PROMESSE DA MARINAIO

Nov 19, 2013 | News

Non lo avete notato? sembra quasi che girino delle frasi prestampate fatte recapitare ai media per i giorni seguenti a una tragedia: una sorta di “tu sai cosa devi dire”. Vale per le spaventose conseguenze del maltempo in Sardegna, per la strage di migranti a Lampedusa, per i suicidi di lavoratori e proprietari di azienda che non vedono un futuro e per altro ancora. Tanto poi, si dicono questi geni della dialettica, chi se lo ricorderà mai. La cosa brutta è che forse hanno ragione loro.

Facciamo un piccolo passo indietro con le vicende appena citate e vediamo se è così. Maltempo: ricordate le tre vittime di Messina il 22 novembre del 2011? E i due morti pugliesi più uno nel Lazio lo scorso Ottobre? Forse qualcuno di voi si, ma rammentate anche che i rappresentati istituzionali locali e nazionali fecero a gara nel dire che certe cose non sarebbero mai più accadute? Bene: guardate oggi la Sardegna.

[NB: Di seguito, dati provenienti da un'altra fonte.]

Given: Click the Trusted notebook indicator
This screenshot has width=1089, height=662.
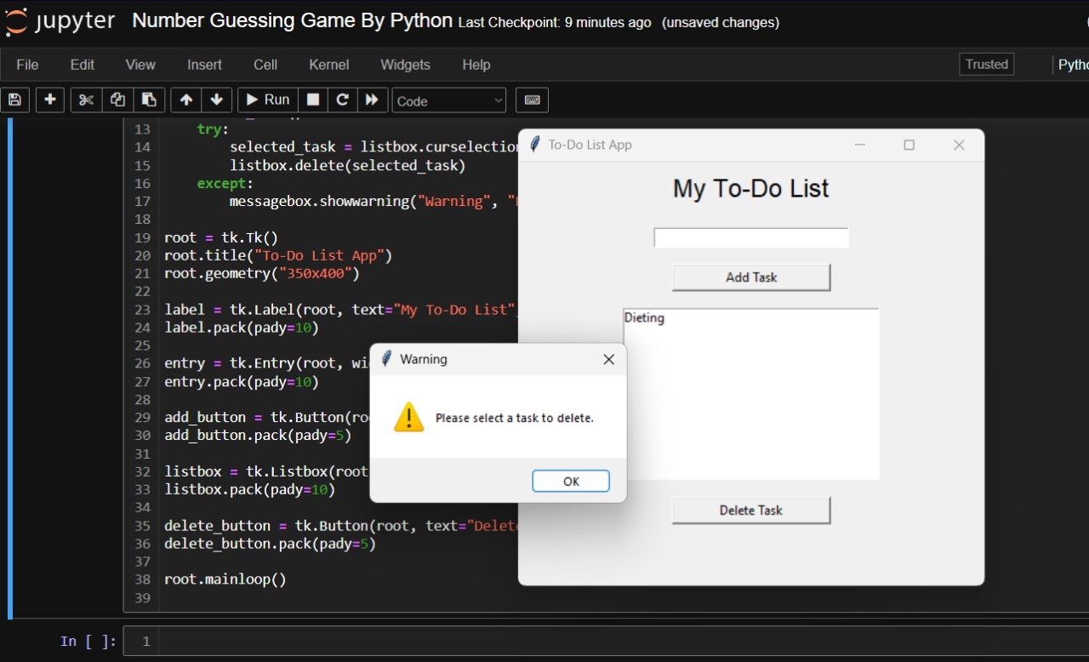Looking at the screenshot, I should [986, 64].
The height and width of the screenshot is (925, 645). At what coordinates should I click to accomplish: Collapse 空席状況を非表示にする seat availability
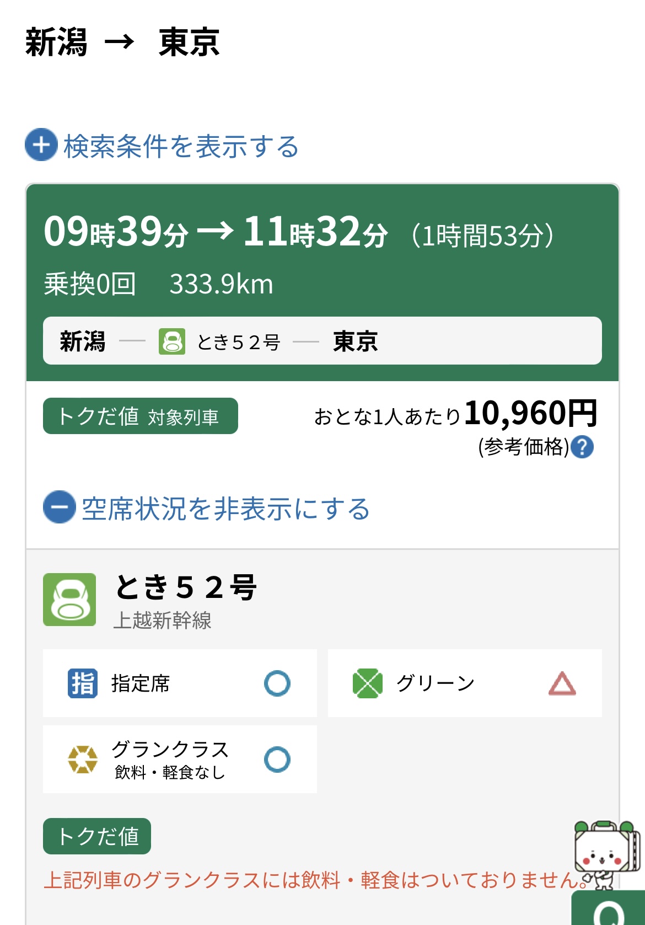(x=207, y=508)
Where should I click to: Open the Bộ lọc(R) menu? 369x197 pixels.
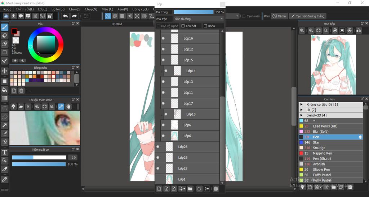click(x=58, y=9)
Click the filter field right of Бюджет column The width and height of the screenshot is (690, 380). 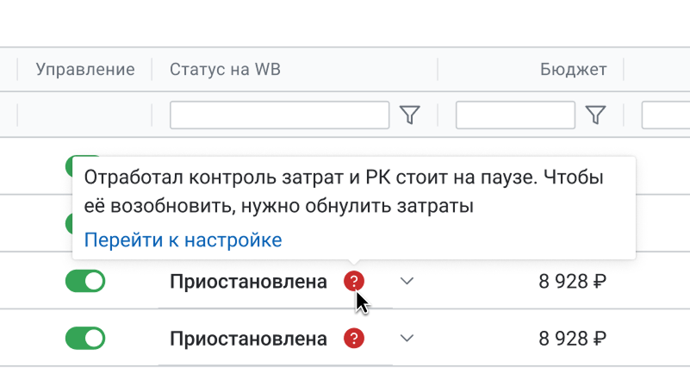click(x=666, y=115)
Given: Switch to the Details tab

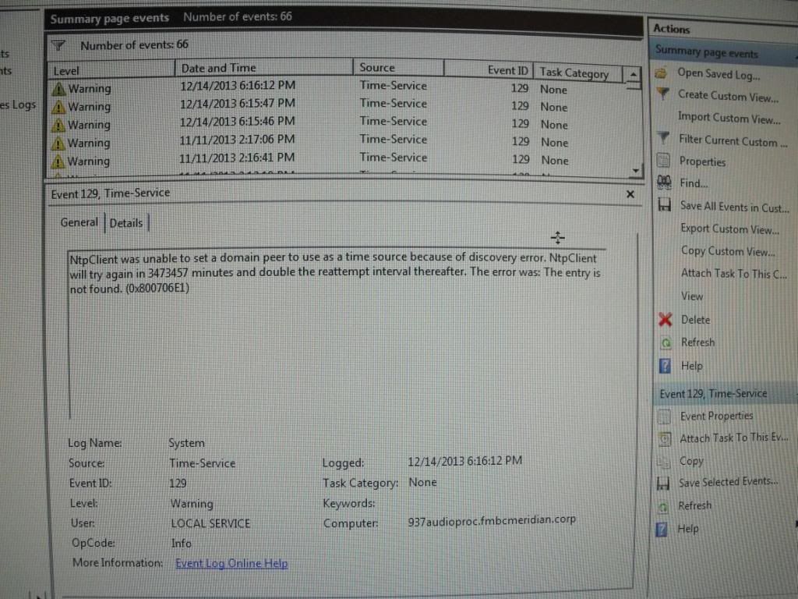Looking at the screenshot, I should [125, 223].
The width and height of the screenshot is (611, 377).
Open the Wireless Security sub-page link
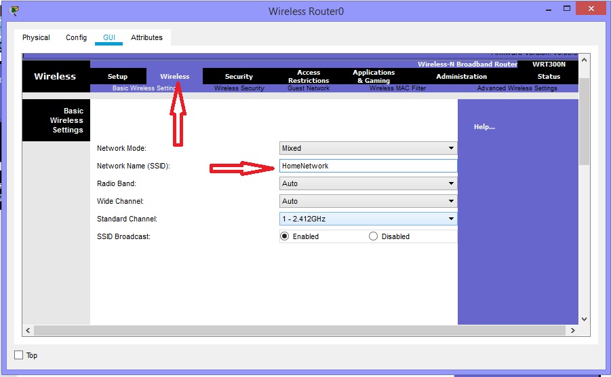[x=239, y=88]
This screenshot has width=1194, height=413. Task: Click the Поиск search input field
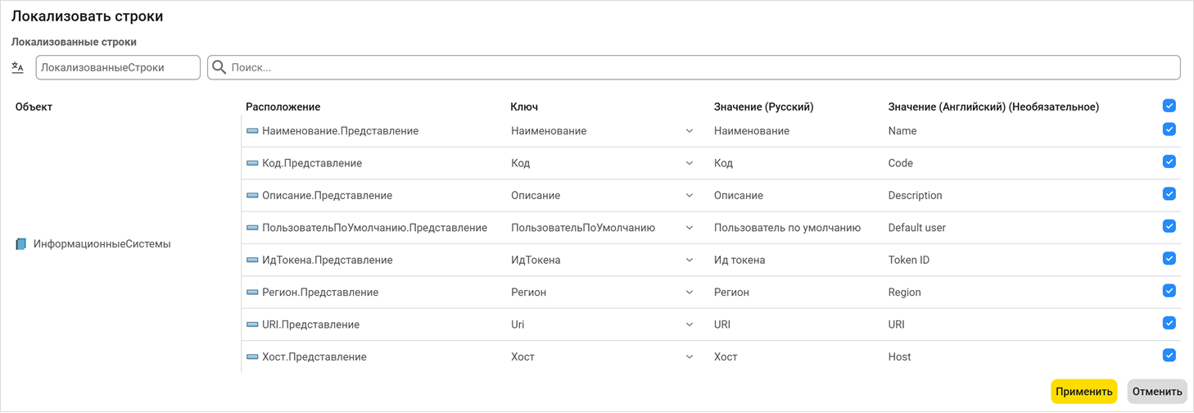coord(696,68)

Vogliamo provare con le stragi di migranti sulle coste italiane prima della recente vergogna di Lampedusa? Proviamo: sapete quante persone sono morte dal 1994 ad oggi nel canale di Sicilia? Circa 6200. No, non funziona nemmeno qui. Vediamo cosa accade per le tragedie legate alle difficoltà economiche? Ok. Sono 89 le persone che nel 2012 si sono tolte la vita per cause legate al lavoro, mentre nel primo trimestre del 2013 il numero è già superiore ai 30.

Purtroppo in qualsiasi campo si scelga di snocciolare i numeri non si vede alcun passo in avanti, nessuna miglioria o tentativo di riforma. La sensazione, per citare il nostro presidente del Consiglio, è che “le palle d’acciaio” si siano già arrugginite.